The key is to find a way to hook the reader. You want the reader to have a "buy in" to the things you have to say in your story. This "buy in" can actually come from a lot of different things. Maybe you have a great scene that makes the reader think to something that has happened in their own life. Maybe you have some witty dialogue that makes you want to know more. Maybe it is a bit of an information dump that draws us into the situation and story. The key word here is "draw us in."

Your job as a writer is to find a way to suck the reader into the story. We want to be part of the story and not simply sitting on the outside looking in. By doing so, we will feel the pain and joy of the characters. When they are hurting, we hurt. The stronger the connection you make with the reader, the easier it is to convey the message of your story. Wordsworth once said, "there is an implied contract between [the] author and reader." In your case, the contract is a promise that you will entertain and make them part of your story.

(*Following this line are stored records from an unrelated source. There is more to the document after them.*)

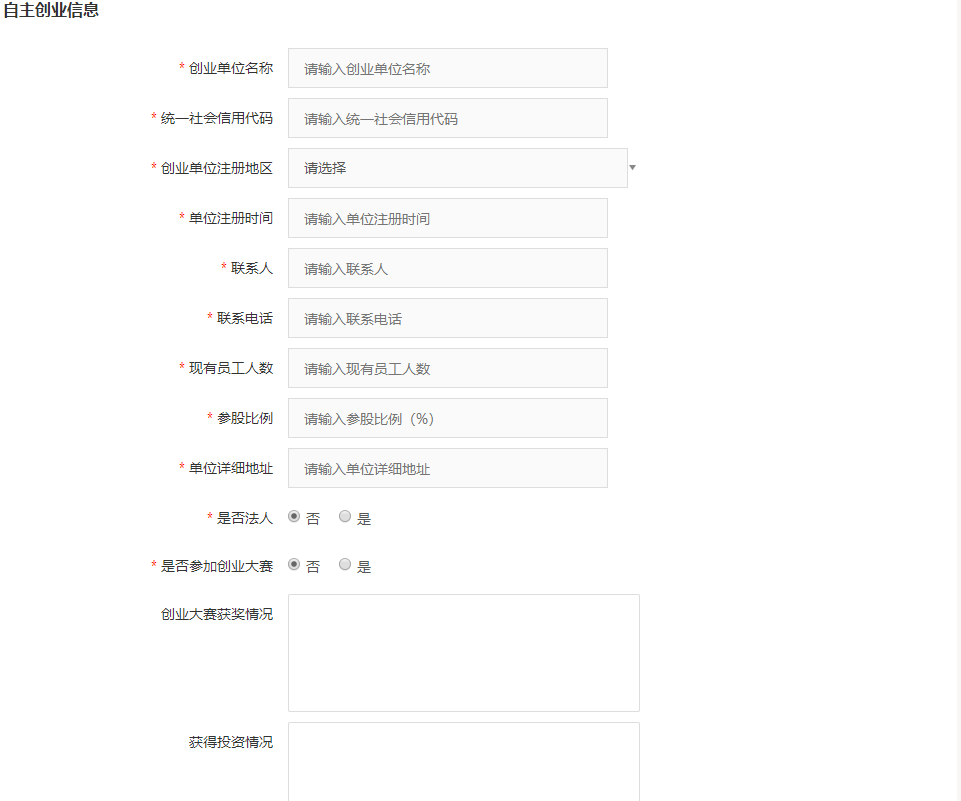Select the 现有员工人数 input field
The width and height of the screenshot is (961, 801).
pos(447,368)
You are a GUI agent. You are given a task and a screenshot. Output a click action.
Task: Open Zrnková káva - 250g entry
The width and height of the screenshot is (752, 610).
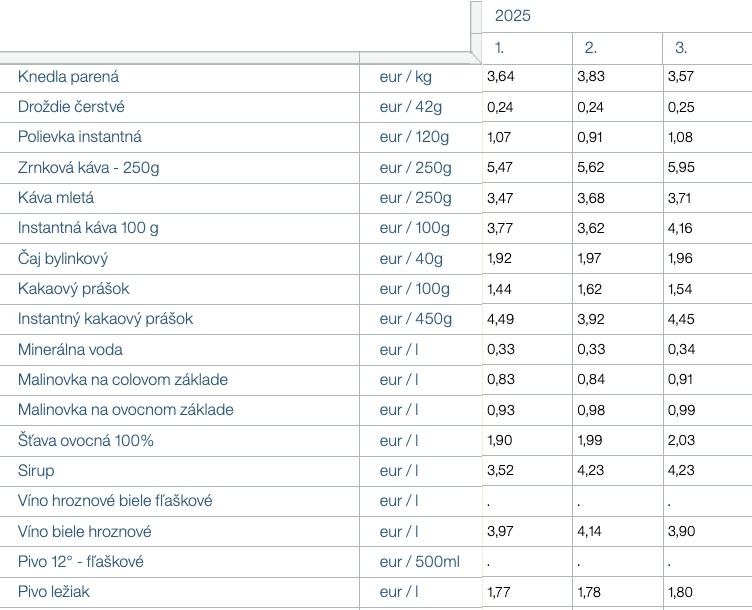coord(88,167)
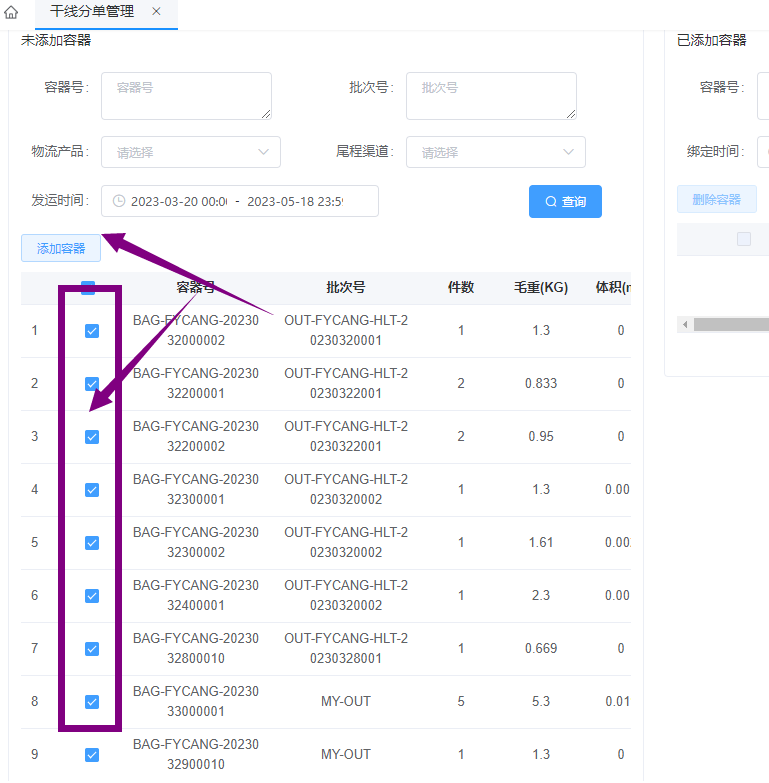Uncheck the checkbox for row 1

point(92,331)
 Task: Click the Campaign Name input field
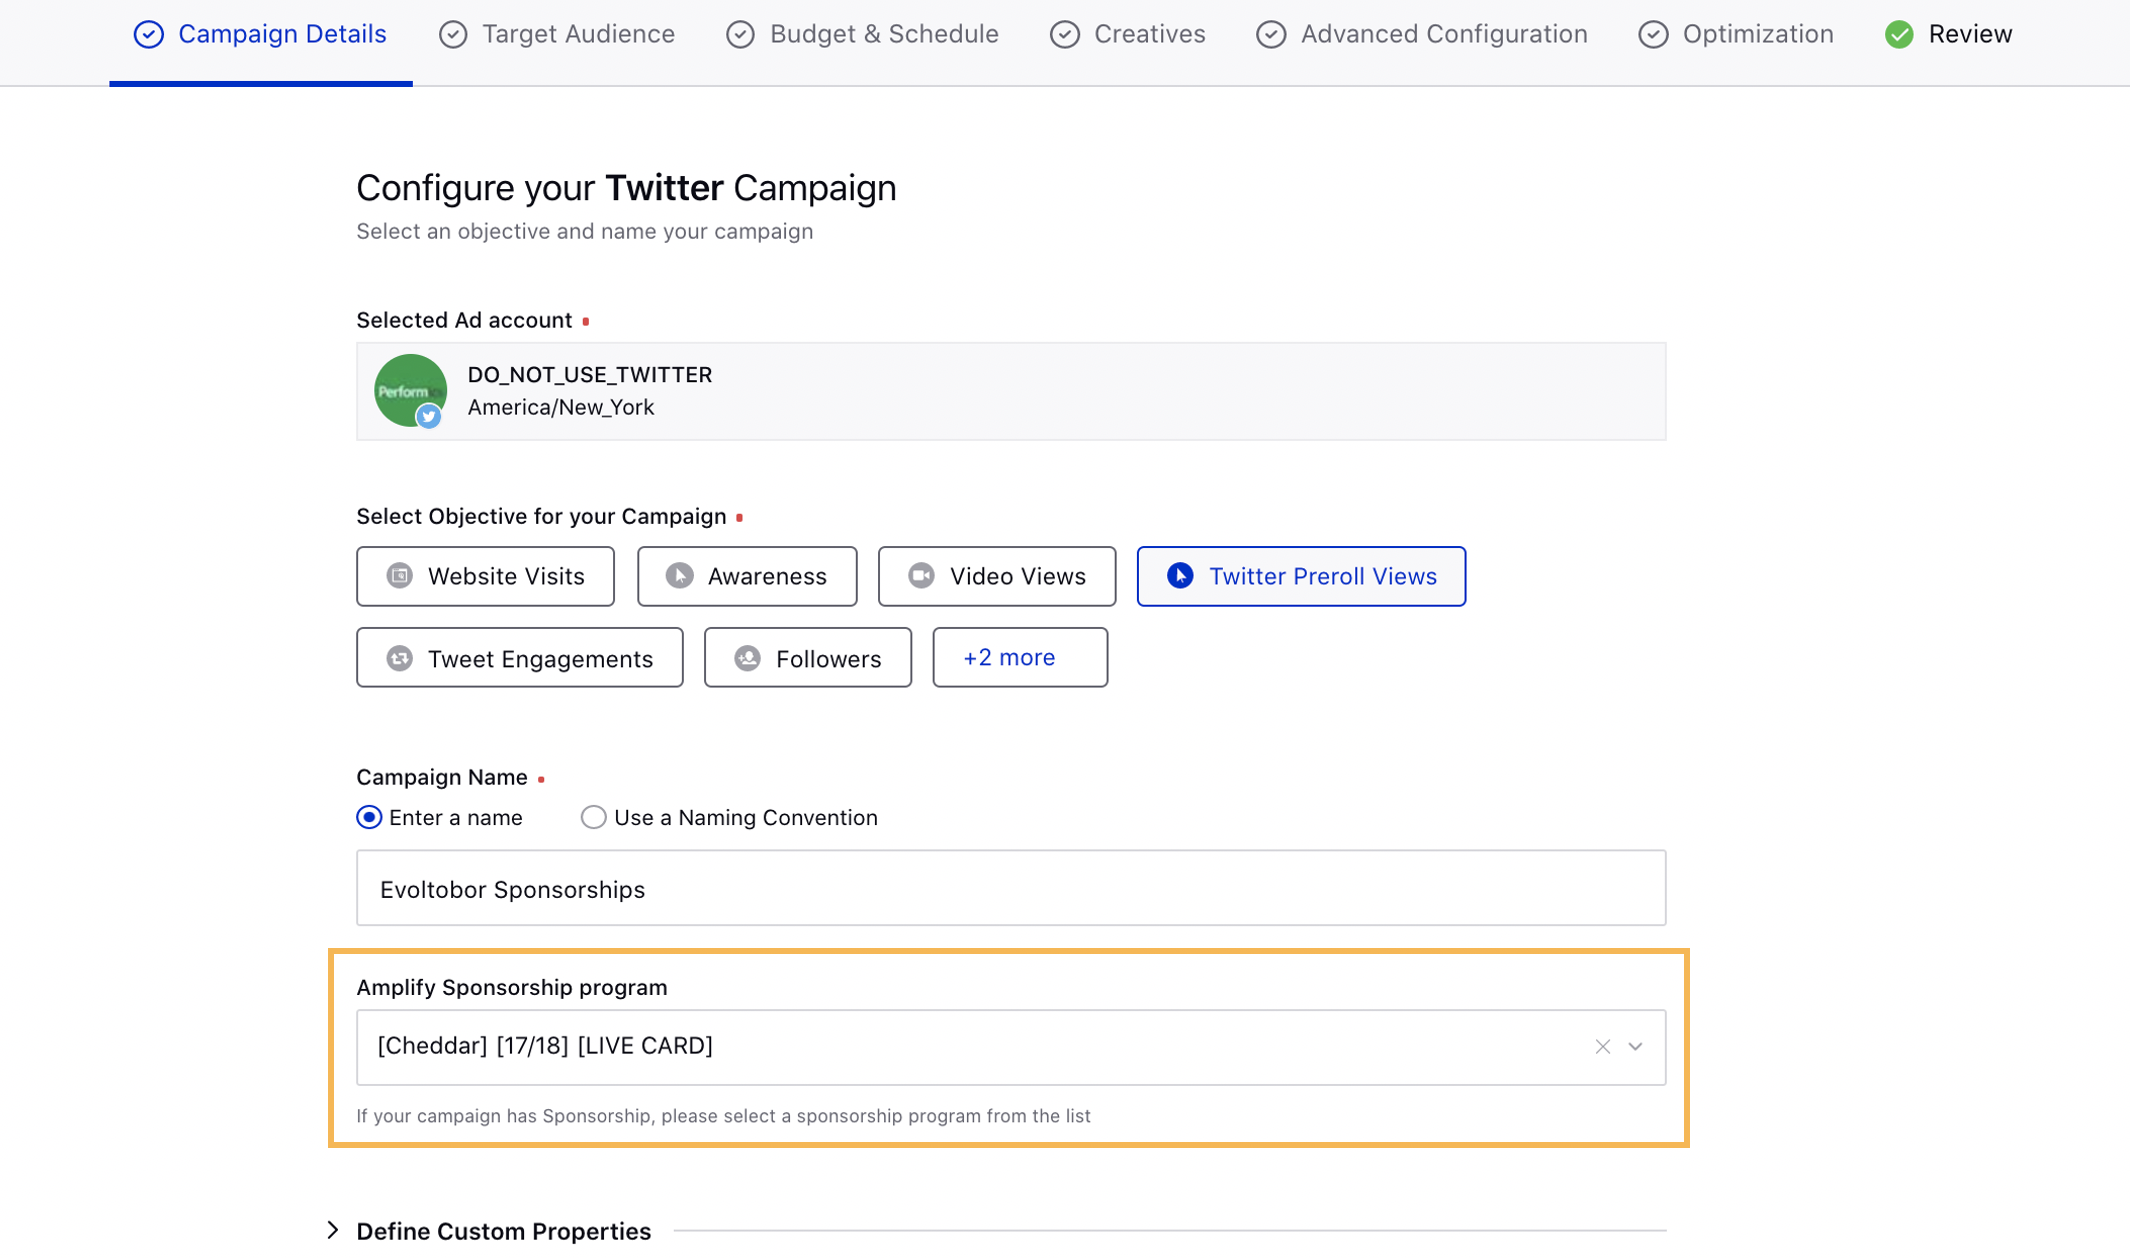[x=1010, y=890]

I bring all of this up because honestly, the desire for any editor or agent to read more of your project, amid all of the other stories that cross our desk, relies on your ability to make that connection early on.

Now, does that mean we will give up every time? Absolutely not. There are times that I have read a beginning of a story and thought "maybe there is something there."  So I read the synopsis and see where things are going. If there is that "something" there I might ask for more. Does this happen a lot? Not really, and the simple reason is that the beginning of the story is just mediocre.

Find a way to go off the blocks with a bang! Make it good. If you do, you have increased your chance the reader will want to see more. Of course, with that said, you now have a new challenge. Make the remaining chapters even better.



  1. I do agree that when a book doesn't hold my interest with the first few pages I don't finish it. In all truth, I toss it aside or skim ahead to the end.

    About beginnings, I do have to say that some agents will reject a manuscript if it starts with a prologue. I've heard it's just a matter of preference.

  2. I always strive to grab the reader from the first chapter. To me, that is the most crucial time. Sure, you have to hold their interest, but if you can't capture it from the get go, they won't make it to the middle. Now if I could just get someone to read it! LOL...I have a queries in the water, and I'm hoping one will hit the mark. Until then...I'm still writing!

  3. I'm willing to give it half a chance to fulfill its promise. But this would be only from my viewpoint as a reader. Someone said it has to start out with the action and keep us engaged with the action. And I said, "Hand me the xanax."